It has not been a great year since then and no-one will need reminding why, but at last our spirits were lifted high by the Olympics and Paralympics a few months back.

So this time around I was scanning the talent-packed Marlets Hall at Burgess Hill for some joybringers to revive what was left of the feelgood factor.

The exhibition confirmed that in the art world joy comes in many guises, and not just in the immediate impact of a powerful picture.

Casting round the rows of impressive acrylics, watercolours, oils, and other media I couldn’t help think that the biggest joy falls to the artists, who get so much pleasure out of creating works that varied from the safe to the daring.

Joy can be subtle, as in Peter Marlborough’s Carleon oil with delicate clouds, or the tranquility of any Ann Knowler landscape but especially her South Downs Above Plumpton, Pamela Hardman’s evocative and caresslingly gentle watercolour Remains of the Day and the Summer Meadow of John Amos which invited a picnic.

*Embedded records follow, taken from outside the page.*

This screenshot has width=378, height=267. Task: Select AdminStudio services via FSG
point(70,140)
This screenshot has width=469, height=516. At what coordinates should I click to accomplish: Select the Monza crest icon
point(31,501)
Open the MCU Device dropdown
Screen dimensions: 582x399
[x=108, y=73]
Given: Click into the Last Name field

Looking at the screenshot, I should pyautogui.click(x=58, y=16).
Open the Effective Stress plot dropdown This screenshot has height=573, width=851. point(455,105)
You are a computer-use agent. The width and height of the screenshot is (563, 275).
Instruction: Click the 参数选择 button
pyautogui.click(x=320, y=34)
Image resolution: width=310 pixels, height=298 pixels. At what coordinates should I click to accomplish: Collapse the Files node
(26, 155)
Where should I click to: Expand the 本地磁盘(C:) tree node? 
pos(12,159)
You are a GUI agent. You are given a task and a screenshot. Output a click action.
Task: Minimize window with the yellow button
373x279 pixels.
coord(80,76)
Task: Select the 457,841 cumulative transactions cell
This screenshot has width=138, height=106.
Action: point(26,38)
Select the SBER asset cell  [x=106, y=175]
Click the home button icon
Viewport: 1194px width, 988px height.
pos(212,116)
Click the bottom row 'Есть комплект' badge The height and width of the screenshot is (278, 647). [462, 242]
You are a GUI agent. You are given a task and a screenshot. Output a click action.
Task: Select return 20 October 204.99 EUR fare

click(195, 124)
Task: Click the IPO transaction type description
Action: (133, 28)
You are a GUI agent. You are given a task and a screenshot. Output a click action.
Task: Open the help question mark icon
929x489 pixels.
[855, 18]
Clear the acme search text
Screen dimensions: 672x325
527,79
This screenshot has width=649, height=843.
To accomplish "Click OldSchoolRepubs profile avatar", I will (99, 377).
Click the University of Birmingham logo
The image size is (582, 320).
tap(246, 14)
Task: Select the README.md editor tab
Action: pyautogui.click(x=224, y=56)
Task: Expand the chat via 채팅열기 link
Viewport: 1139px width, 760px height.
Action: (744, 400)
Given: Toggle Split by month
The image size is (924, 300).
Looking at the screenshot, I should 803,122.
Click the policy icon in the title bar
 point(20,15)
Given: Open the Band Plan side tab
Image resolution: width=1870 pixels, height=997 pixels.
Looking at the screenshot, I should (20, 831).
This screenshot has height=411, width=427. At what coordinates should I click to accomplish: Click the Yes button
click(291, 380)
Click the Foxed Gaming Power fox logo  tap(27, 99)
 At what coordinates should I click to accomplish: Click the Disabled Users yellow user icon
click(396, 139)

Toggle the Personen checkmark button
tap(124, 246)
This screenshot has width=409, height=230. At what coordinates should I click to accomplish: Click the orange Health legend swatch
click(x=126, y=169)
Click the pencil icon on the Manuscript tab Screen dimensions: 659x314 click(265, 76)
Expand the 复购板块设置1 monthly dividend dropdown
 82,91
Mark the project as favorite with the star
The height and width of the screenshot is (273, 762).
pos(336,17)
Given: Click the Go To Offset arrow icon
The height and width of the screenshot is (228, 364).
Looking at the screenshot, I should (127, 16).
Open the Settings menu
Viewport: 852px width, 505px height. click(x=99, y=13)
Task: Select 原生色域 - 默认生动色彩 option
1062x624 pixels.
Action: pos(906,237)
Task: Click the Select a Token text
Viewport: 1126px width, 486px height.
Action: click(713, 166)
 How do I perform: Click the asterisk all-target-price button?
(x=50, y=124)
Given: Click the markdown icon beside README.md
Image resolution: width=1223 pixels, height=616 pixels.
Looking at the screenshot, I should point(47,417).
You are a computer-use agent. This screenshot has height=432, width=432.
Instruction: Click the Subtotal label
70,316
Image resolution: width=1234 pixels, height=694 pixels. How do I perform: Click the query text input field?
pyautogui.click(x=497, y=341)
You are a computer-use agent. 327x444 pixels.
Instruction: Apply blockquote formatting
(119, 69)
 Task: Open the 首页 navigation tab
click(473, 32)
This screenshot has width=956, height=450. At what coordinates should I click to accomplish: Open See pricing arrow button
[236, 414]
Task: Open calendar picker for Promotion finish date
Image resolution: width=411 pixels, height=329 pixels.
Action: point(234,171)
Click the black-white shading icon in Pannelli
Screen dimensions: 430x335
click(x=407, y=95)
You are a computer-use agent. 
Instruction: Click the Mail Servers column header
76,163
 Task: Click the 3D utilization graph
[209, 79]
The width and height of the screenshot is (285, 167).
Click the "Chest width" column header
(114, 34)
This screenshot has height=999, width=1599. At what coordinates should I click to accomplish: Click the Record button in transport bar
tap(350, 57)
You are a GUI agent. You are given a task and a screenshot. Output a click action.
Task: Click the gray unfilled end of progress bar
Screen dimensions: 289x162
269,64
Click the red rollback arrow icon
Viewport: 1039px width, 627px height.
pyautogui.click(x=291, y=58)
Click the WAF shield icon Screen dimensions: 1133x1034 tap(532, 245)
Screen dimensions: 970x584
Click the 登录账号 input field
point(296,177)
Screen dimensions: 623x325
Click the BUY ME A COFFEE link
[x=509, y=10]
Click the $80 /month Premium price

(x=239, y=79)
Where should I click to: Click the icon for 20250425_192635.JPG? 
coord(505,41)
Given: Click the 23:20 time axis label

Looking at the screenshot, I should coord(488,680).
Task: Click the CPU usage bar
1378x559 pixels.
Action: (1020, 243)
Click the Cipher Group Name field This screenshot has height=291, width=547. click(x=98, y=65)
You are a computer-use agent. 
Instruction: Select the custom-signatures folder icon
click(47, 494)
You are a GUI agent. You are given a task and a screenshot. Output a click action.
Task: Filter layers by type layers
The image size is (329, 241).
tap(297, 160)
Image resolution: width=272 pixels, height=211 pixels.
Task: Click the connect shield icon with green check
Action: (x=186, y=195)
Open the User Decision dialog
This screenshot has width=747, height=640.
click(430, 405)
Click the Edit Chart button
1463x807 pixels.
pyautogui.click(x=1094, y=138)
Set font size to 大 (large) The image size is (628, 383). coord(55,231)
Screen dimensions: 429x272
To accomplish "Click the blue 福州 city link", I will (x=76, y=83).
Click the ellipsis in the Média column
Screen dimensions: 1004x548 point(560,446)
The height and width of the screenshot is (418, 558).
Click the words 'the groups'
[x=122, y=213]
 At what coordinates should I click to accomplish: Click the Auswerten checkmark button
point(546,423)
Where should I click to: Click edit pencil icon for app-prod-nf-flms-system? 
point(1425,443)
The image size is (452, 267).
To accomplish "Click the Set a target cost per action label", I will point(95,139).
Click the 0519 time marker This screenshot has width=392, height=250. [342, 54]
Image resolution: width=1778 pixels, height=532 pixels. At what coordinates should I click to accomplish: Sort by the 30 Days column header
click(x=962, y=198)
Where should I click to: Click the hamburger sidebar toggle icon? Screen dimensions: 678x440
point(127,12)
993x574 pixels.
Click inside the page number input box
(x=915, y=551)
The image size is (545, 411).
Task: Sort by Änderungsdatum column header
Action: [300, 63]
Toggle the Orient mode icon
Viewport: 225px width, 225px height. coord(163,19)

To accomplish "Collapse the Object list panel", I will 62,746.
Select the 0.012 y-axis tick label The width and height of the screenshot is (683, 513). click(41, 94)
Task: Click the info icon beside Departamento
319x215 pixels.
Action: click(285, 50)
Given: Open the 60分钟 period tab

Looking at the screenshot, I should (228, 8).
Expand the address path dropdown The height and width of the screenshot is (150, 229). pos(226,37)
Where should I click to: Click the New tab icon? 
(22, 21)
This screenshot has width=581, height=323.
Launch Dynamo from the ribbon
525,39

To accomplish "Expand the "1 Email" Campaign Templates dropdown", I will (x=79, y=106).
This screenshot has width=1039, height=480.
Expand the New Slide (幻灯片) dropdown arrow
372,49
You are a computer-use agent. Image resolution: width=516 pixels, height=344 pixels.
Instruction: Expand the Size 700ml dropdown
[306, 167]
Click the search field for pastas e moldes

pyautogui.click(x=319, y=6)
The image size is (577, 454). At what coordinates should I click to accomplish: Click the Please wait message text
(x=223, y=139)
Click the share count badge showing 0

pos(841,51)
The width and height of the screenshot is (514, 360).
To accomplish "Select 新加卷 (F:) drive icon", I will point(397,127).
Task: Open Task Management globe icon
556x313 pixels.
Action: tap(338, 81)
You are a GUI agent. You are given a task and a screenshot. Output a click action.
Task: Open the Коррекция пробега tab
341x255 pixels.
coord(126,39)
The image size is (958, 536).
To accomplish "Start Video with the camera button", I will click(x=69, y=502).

Or it can have an obvious human appeal such the portrait work of Wendy Standen, who magically captured confused eyes in her gorgeous Little Girl Lost pastel, or the humour of CJ Archer’s brassy Enjoying The Weald watercolour.

A feature of this year’s exhibition was a fresh look at the world, no doubt influenced by new members, including some terrific mixed media work.

So there was the joy of a slight adrenalin rush from bold works such as the accentuated verticals of Peter Waller’s acrylic Flamingos, the burnished gold in a unique take on Jack Mill (Jack at Clayton) from Sue Collins and the sheer warmth of the Cider Walker Ditchling Beacon watercolour by Holly Sellors. The graphic yellows, blacks and whites of Baah-The Southdowns Way combined for a brave and effective collage and linoprint in another fine entry from Sue Collins.

Some people’s passion is a quick eye for fine detail and few among local artists can match the consistency of J A Quinn in his painstakingly accurate 1931 Lagonda Speed watercolour or Hilary Steel’s ink and pencil House of Desdemona.

Joy of winning was captured in some welcome sports exhibits, notably the montage of Olympics triumphs of Inspiration for a Nation by Jean Evans, and the concentrated facial energy of Jane Jordan’s Murray Mania acrylic.

Wendy Standen won the trophy for best exhibit chosen by visitors with her superb Little Girl Lost. In what must rank as one of the club’s best exhibitions in recent years for overall quality, that was another reason for joy.